EXCERPT PROVIDED
....................
1985 NCAA Division I men's ice hockey tournament
- Teams: 8
- Finals site: Joe Louis Arena,; Detroit, Michigan;
- Champions: Rensselaer Engineers (2nd title)
- Runner-up: Providence Friars (1st title game)
- Semifinalists: Minnesota-Duluth Bulldogs (2nd Frozen Four); Boston College Eagles (12th Frozen Four);
- Winning coach: Mike Addesa (1st title)
- MOP: Chris Terreri (Providence)
- Attendance: 39,318

= 1985 NCAA Division I men's ice hockey tournament =

The 1985 NCAA Division I men's ice hockey tournament was the culmination of the 1984–85 NCAA Division I men's ice hockey season, the 38th such tournament in NCAA history. It was held between March 22 and 30, 1985, and concluded with Rensselaer defeating Providence 2-1. All Quarterfinals matchups were held at home team venues while all succeeding games were played at the Joe Louis Arena in Detroit, Michigan.

==Qualifying teams==

The NCAA permitted 8 teams to qualify for the tournament and divided its qualifiers into two regions (East and West). Each of the tournament champions from the four Division I conferences (CCHA, ECAC, Hockey East and WCHA) received automatic invitations into the tournament with At-large bids making up the remaining 4 teams, 1 from each conference.

| East |  |  |  |  |  |  | West |  |  |  |  |  |  |
|---|---|---|---|---|---|---|---|---|---|---|---|---|---|
| Seed | School | Conference | Record | Berth type | Appearance | Last bid | Seed | School | Conference | Record | Berth type | Appearance | Last bid |
| 1 | Rensselaer | ECAC Hockey | 32–2–0 | Tournament champion | 6th | 1984 | 1 | Michigan State | CCHA | 37–5–0 | Tournament champion | 7th | 1984 |
| 2 | Boston College | Hockey East | 27–12–2 | At-large bid | 13th | 1984 | 2 | Minnesota–Duluth | WCHA | 33–8–3 | Tournament champion | 3rd | 1984 |
| 3 | Harvard | ECAC Hockey | 21–7–2 | At-large bid | 10th | 1983 | 3 | Minnesota | WCHA | 30–12–3 | At-large bid | 12th | 1983 |
| 4 | Providence | Hockey East | 21–15–5 | Tournament champion | 5th | 1983 | 4 | Lake Superior State | CCHA | 27–15–0 | At-large bid | 1st | Never |

==Format==
The tournament featured three rounds of play. The two odd-number ranked teams from one region were placed into a bracket with the two even-number ranked teams of the other region. The teams were then seeded according to their ranking. In the Quarterfinals the first and fourth seeds and the second and third seeds played two-game aggregate series to determine which school advanced to the Semifinals. Beginning with the Semifinals all games were played at the Joe Louis Arena and all series became Single-game eliminations. The winning teams in the semifinals advanced to the National Championship Game with the losers playing in a Third Place game.
....................
DATA BLOCK
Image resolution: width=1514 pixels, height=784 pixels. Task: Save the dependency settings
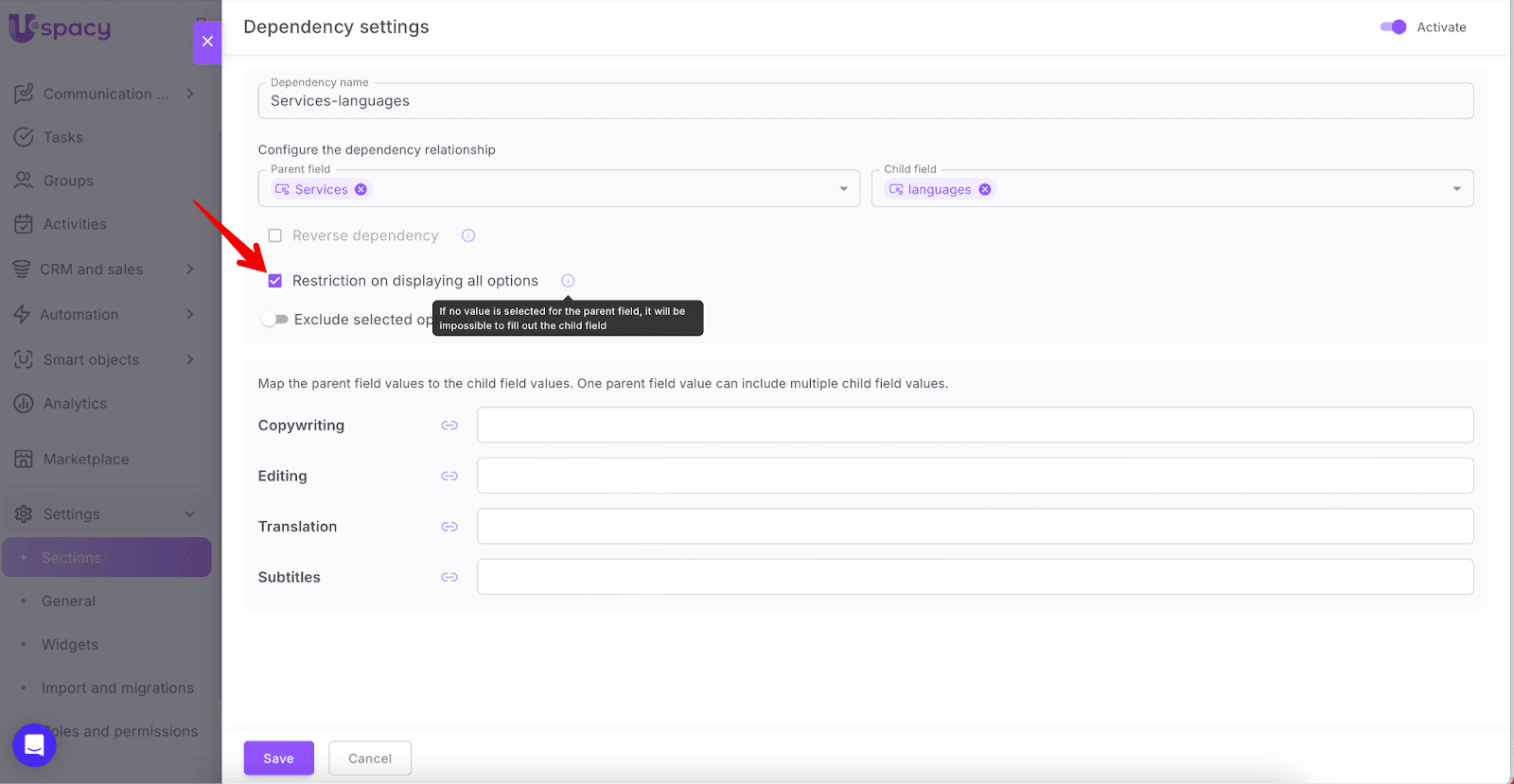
....................
WRITTEN TASK A
According to the article on the 1985 NCAA men's ice hockey tournament, where were all games after the Quarterfinals played?
WRITTEN TASK B
Name every Division I conference whose tournament champion received an automatic invitation, as listed in the article on the 1985 NCAA men's ice hockey tournament.
WRITTEN TASK C
Write the next part of the article on the 1985 NCAA men's ice hockey tournament, continuing after its final sentence.

WRITTEN ANSWER A
At the Joe Louis Arena in Detroit, Michigan.

WRITTEN ANSWER B
CCHA, ECAC, Hockey East, WCHA

WRITTEN ANSWER C
==Tournament Bracket==

Note: * denotes overtime period(s)

===National Championship===

====(E1) Rensselaer vs. (E4) Providence====

Scoring summary
| Period | Team | Goal | Assist(s) | Time | Score |
| 1st | RPI | Neil Hernberg – PP | DiPronio and Hammond | 4:29 | 1–0 RPI |
| 2nd | RPI | George Servinis – GW SH | unassisted | 23:49 | 2–0 RPI |
| 3rd | PC | Paul Cavallini – PP | Army and Rooney | 50:00 | 2–1 RPI |
Penalty summary
| Period | Team | Player | Penalty | Time | PIM |
| 1st | PC | Mike Brill | Cross-checking | 2:44 | 2:00 |
| RPI | Maurice Mansi | Tripping | 7:23 | 2:00 |
| PC | Gord Cruickshank | Tripping | 9:07 | 2:00 |
| RPI | Kraig Nienhuis | Unnecessary roughness | 11:10 | 2:00 |
| PC | Peter Taglianetti | Unnecessary roughness | 11:10 | 2:00 |
| PC | Gord Cruickshank | Holding | 16:12 | 2:00 |
| PC | Peter Taglianetti | High-sticking | 18:30 | 2:00 |
| 2nd | RPI | Mark Jooris | Hooking | 20:38 | 2:00 |
| RPI | Mike Sadeghpour | Cross-checking | 22:06 | 2:00 |
| PC | Nowel Catterall | Slashing | 36:12 | 2:00 |
| RPI | Ken Hammond | Holding | 38:30 | 2:00 |
| 3rd | PC | Rene Boudreault | Slashing | 42:12 | 2:00 |
| PC | Nowel Catterall | Delay of game | 47:39 | 2:00 |
| RPI | John Carter | Hooking | 48:33 | 2:00 |

Shots by period
| Team | 1 | 2 | 3 | T |
| Providence | 8 | 4 | 10 | 22 |
| Rensselaer | 14 | 17 | 11 | 42 |

Goaltenders
| Team | Name | Saves | Goals against | Time on ice |
| PC | Chris Terreri | 40 | 2 |  |
| RPI | Daren Puppa | 21 | 1 |  |

==All-Tournament Team==
- G: Chris Terreri* (Providence)
- D: Tim Friday (Rensselaer)
- D: Ken Hammond (Rensselaer)
- F: Adam Oates (Rensselaer)
- F: George Servinis (Rensselaer)
- F: Bill Watson (Minnesota-Duluth)
- Most Outstanding Player(s)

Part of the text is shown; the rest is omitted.